A NiMh pack is a lot heavier than an equivalent-capacity lithium pack, but in such a small capacity pack, and for this particular application, the weight difference may be negligible in practical terms.
-Gnobuddy
On this subject, my friend wrote me this:
"I've always thought that the sound of the distortion when an amplifier approaches its limit is more important than the amount of distortion. I also think current limiting might sound better than voltage clipping"
'Nothing sounds like a Plexi driven into clipping going into a 4x12.' Just to generalize on output clipping. But then if you take into consideration that at clipping the NFB is lost and the amp is really hard clipping rather than those pretty pictures people show where the wave shape looks rounded it is understandable people are confused.
Speaking for myself, I've always thought the best sounds I've ever heard from an electric guitar came from David Gilmour. And he is also famous for using enormously powerful Hiwatt amps, designed like Hi-Fi amps with very little distortion, and set to run clean, with little or no clipping.

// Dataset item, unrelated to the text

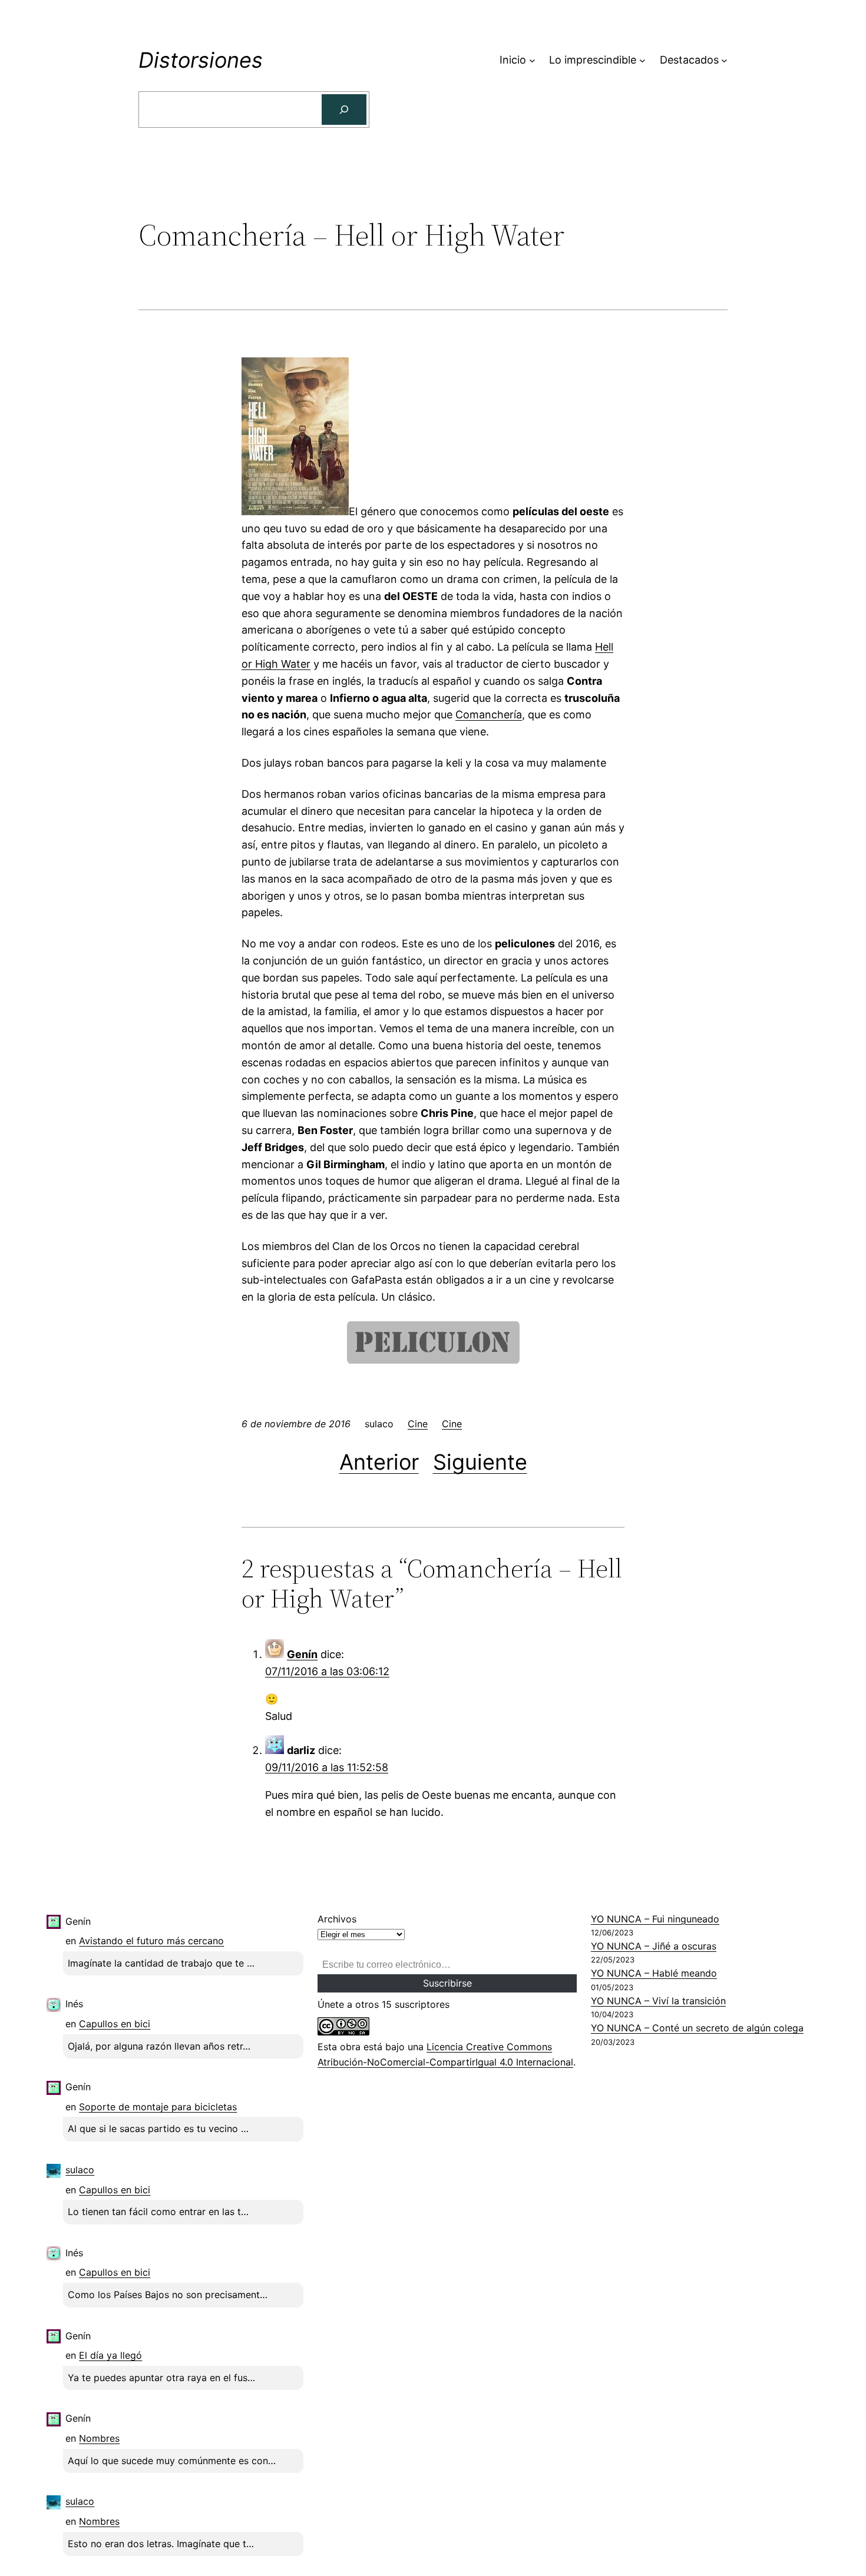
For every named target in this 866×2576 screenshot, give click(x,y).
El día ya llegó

Instead, he got soft-clipping from Big Muff and similar pedals, subtle low-order harmonic distortion for cleans from Tube Drivers and similar pedals, and cleaned up the harsh edges from the Muff with delay, Leslie speakers, flangers, and reverb.

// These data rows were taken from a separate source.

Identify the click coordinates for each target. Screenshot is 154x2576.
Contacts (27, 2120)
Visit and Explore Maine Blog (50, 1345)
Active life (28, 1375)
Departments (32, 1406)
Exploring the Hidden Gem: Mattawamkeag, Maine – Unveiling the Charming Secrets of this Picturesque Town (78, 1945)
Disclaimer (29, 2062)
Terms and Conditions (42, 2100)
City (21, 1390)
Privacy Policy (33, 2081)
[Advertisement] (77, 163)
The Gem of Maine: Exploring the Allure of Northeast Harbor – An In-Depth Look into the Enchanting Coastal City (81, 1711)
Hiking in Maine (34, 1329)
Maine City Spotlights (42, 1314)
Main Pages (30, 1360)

I wonder what Gilmour would sound like playing through his normal pedalboard, followed by a high-wattage class D power amp with essentially no audible distortion of its own?
-Gnobuddy
Instead, he got soft-clipping from Big Muff and similar pedals, subtle low-order harmonic distortion for cleans from Tube Drivers and similar pedals, and cleaned up the harsh edges from the Muff with delay, Leslie speakers, flangers, and reverb.

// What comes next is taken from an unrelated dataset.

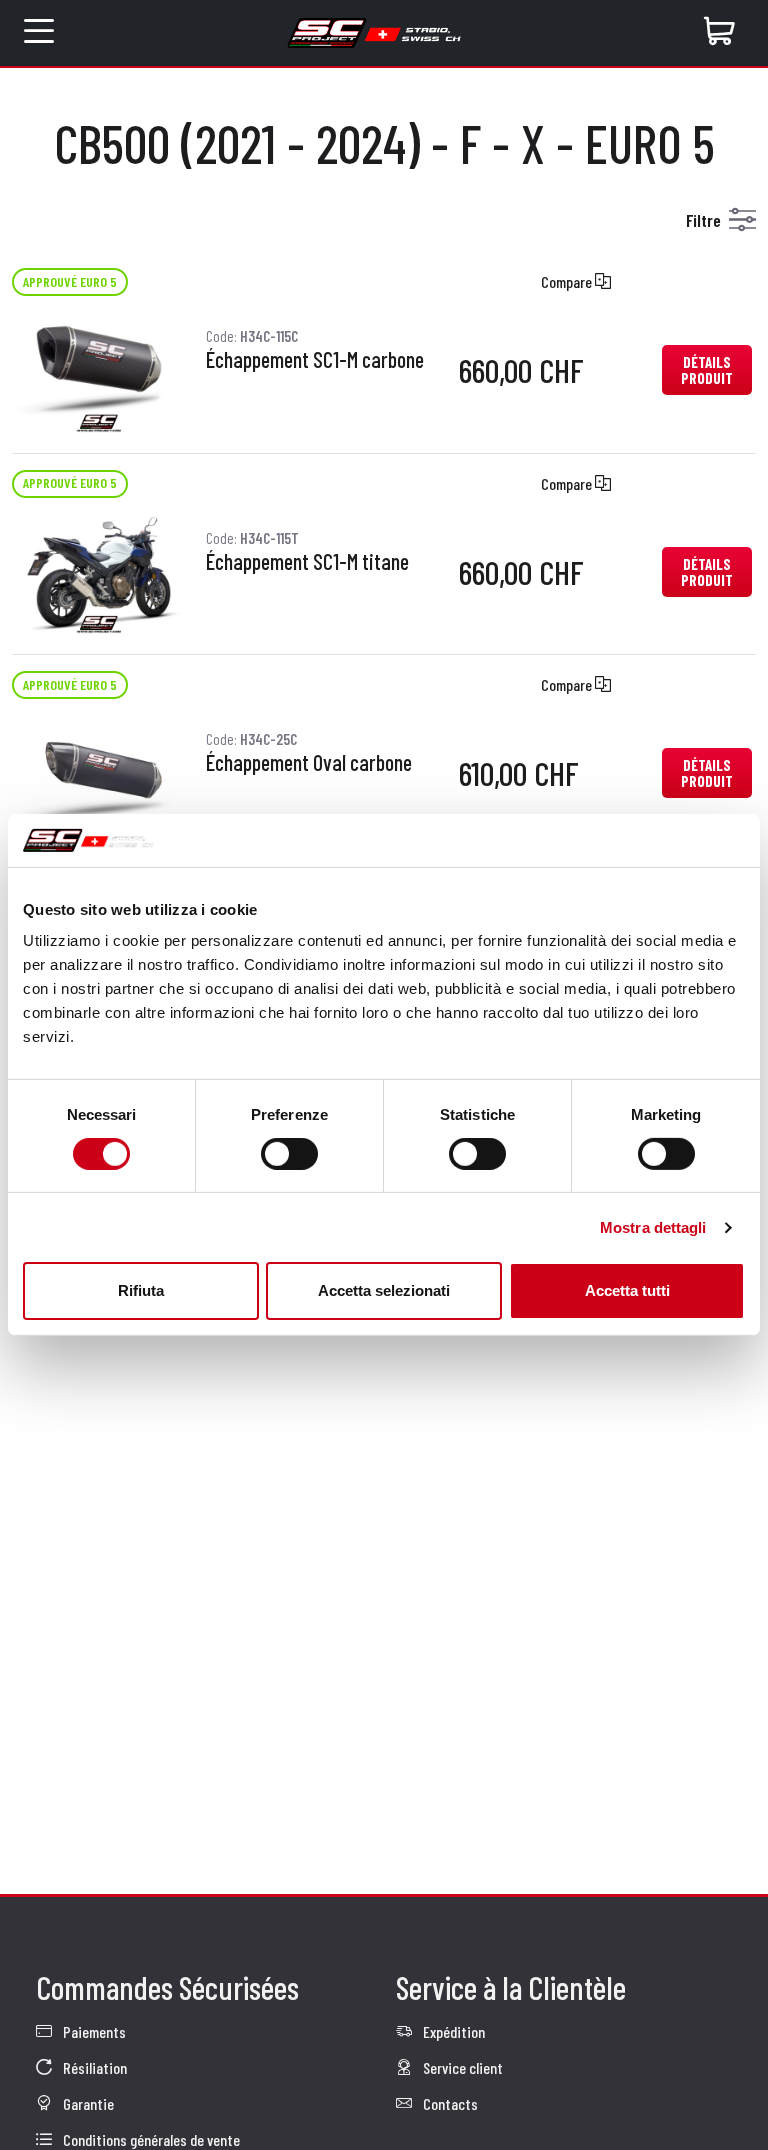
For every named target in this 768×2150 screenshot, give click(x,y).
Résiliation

I wonder what Gilmour would sound like playing through his normal pedalboard, followed by a high-wattage class D power amp with essentially no audible distortion of its own?
-Gnobuddy
For a long time I was in* The Cult of Gilmour
The amps are (were) 100% clean, "tone" happens very early in the effects chain before all the short and long delay effects. The volume on the final amps were always just about at breakup (if beyond, you need more amps). See here for more
Regardless, Dave Gilmour will always sound like Dave Gilmour. (thwack)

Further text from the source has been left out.